In 1967, John and Taupin each responded to an advertisement seeking songwriters for Liberty Records. The company arranged for them to meet, marking the start of a long-running and fruitful collaboration.
The pair’s best-known singles include Your Song, Rocket Man, Crocodile Rock, Daniel, Goodbye Yellow Brick Road and Candle in the Wind, which John rerecorded in 1997 as a tribute to Diana, the former princess of Wales. That version, which sold more than 33 million copies, remains the world’s best-selling physical single: one of many chart records that made him England’s No. 1 solo artist.
While Never Too Late demonstrates John’s artistic evolution, it also shows him as thoughtful, wise and content: a contrast to the quick-tempered man Furnish captured in his 1997 fly-on-the-wall documentary, Tantrums and Tiaras.
In one memorable scene from the earlier documentary, John is distracted from his tennis by a fan calling “yoo-hoo!” Panting with rage, he smashes his racquet and storms back to his hotel. “I’ll never come to the South of France again!” he proclaims, summoning a plane to whisk him away before changing his mind.
John insisted this footage appear in the final cut, explaining, “I don’t want a sycophantic [portrayal], I just want people to see me as I am.”
Furnish says John is now happier and more fulfilled than ever.
“He loves himself more than he ever has in his life,” he says. “The love you get from a child is completely unfiltered, natural and unconditional. That’s something Elton was searching for his entire life; our boys just adore their daddy so much. And he takes that love and it gives him strength, and that’s what pulled him off the road more than anything.”
In Never Too Late, John is frank about the violence he suffered at the hands of his parents and then Reid, as well as his problems with alcohol and other drugs. (He has been sober since 1990.) But he never considered airbrushing these struggles from the film.
“Our secrets made us sick,” Furnish says. “[Elton has] made amends with his past [and] there were many great things about the upbringing that he had.
“Often people that come from dysfunctional backgrounds become dysfunctional parents; it’s a pattern that can repeat itself,” he adds, noting that the most important thing for him and John is to give their sons a stable and loving home.
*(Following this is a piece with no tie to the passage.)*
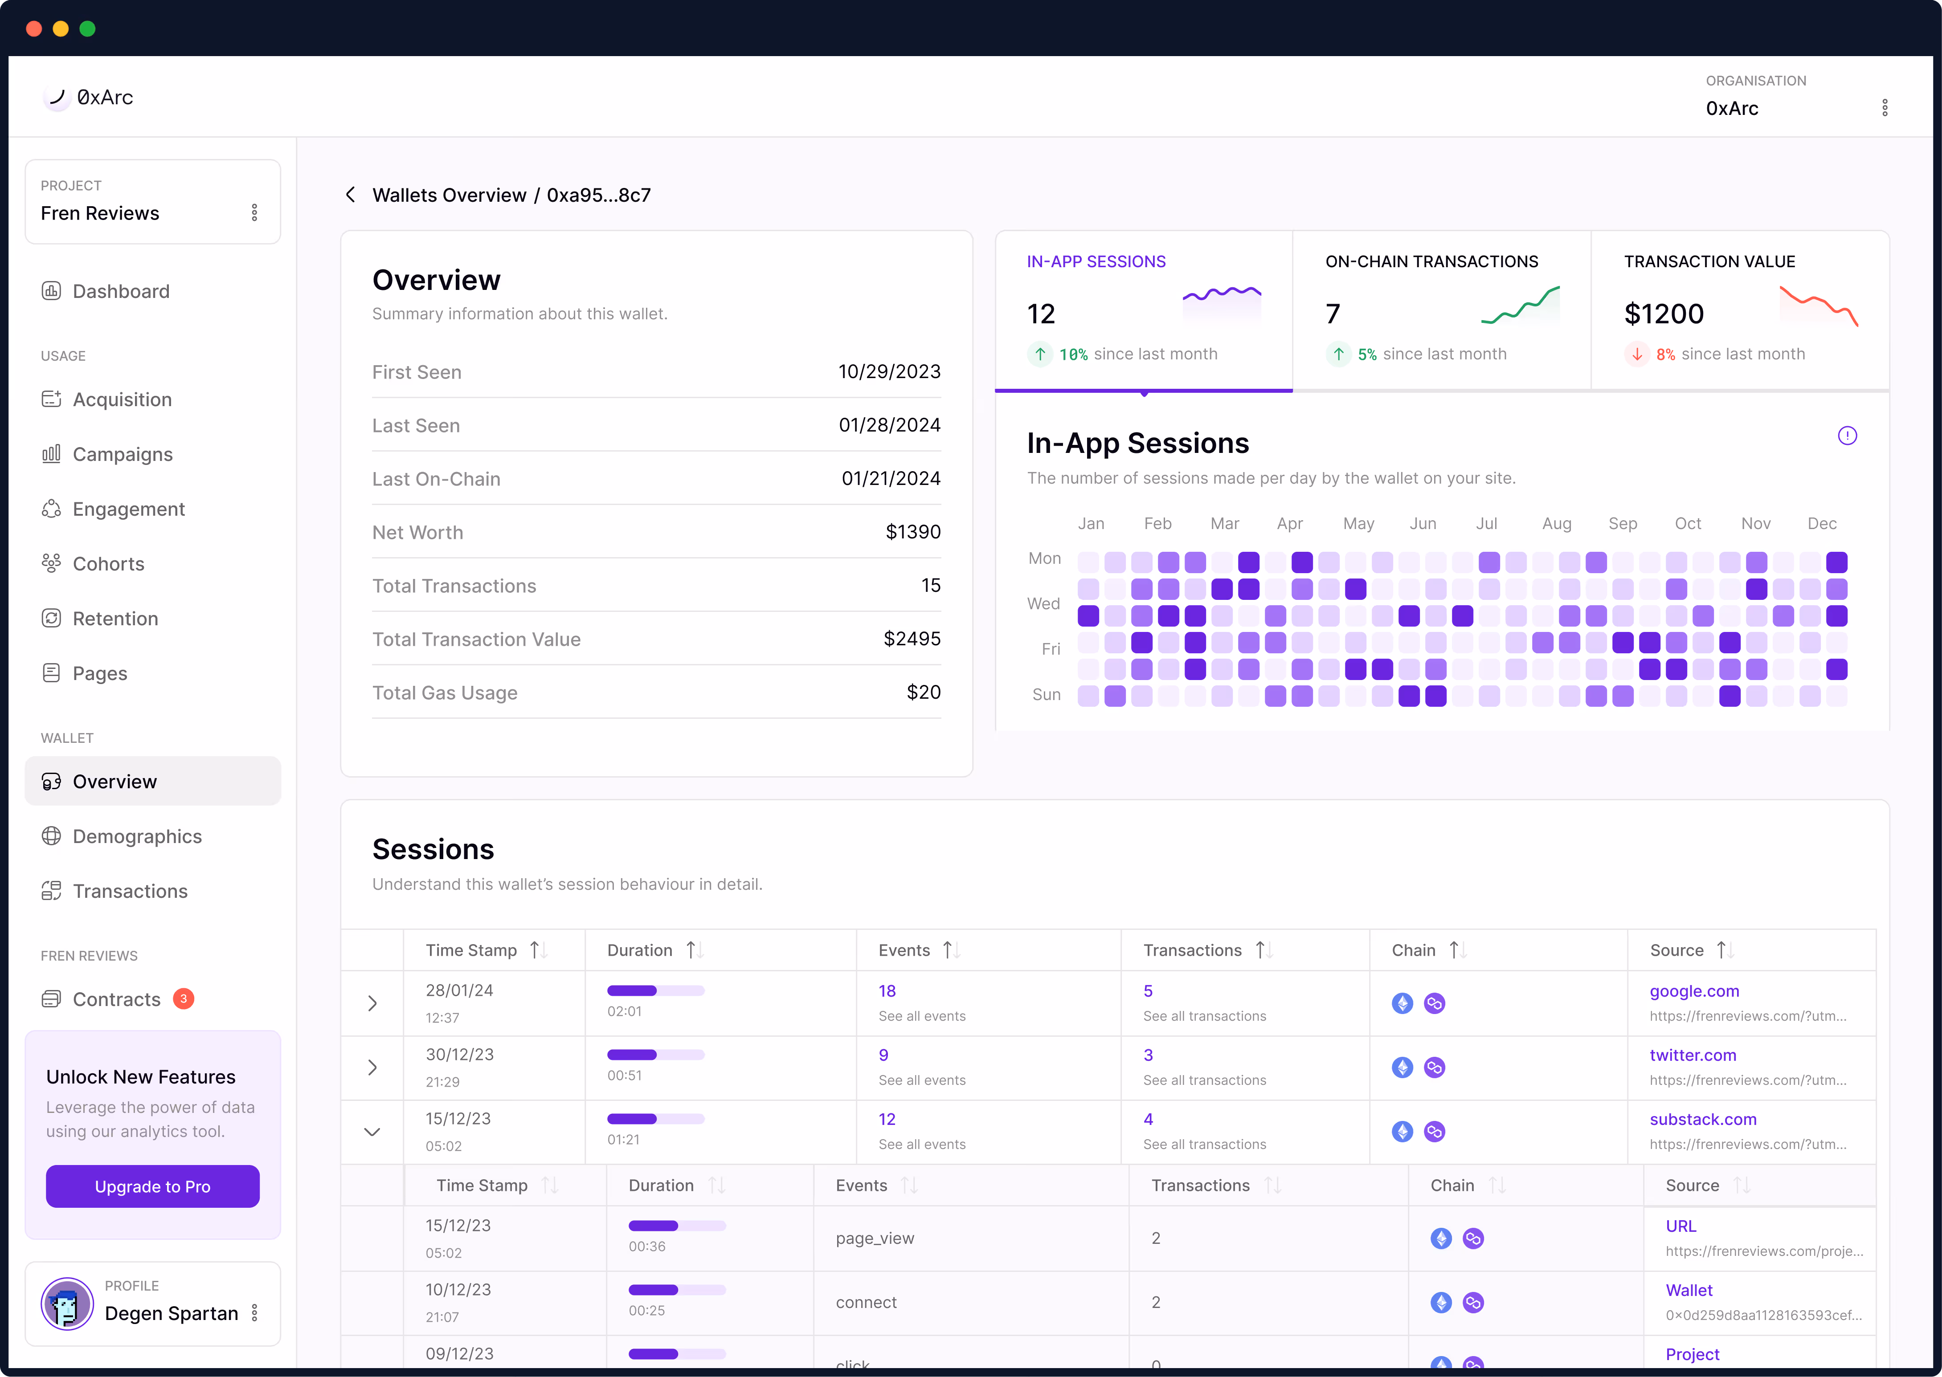Click the Contracts icon in sidebar
Viewport: 1942px width, 1377px height.
(x=51, y=999)
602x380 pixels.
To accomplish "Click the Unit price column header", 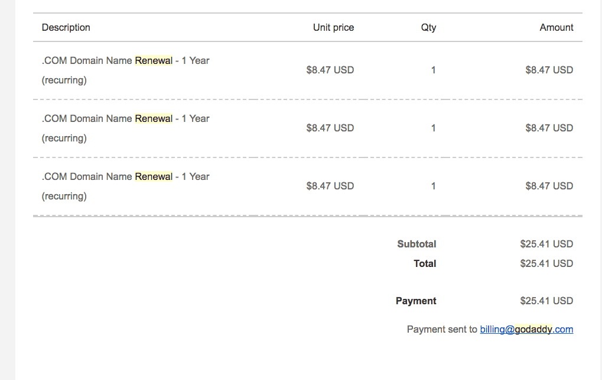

Cutler says that while John has enjoyed “many moments of great serendipity” throughout his career, he “worked his ass off” to get where he is.
“This movie is about active decision-making defining your life,” he says. “You get one life and you choose how you’re going to live it and what your values are going to be. And here’s a great story about a guy who followed that path – and it worked out.”
Elton John: Never Too Late streams on Disney+ from December 13.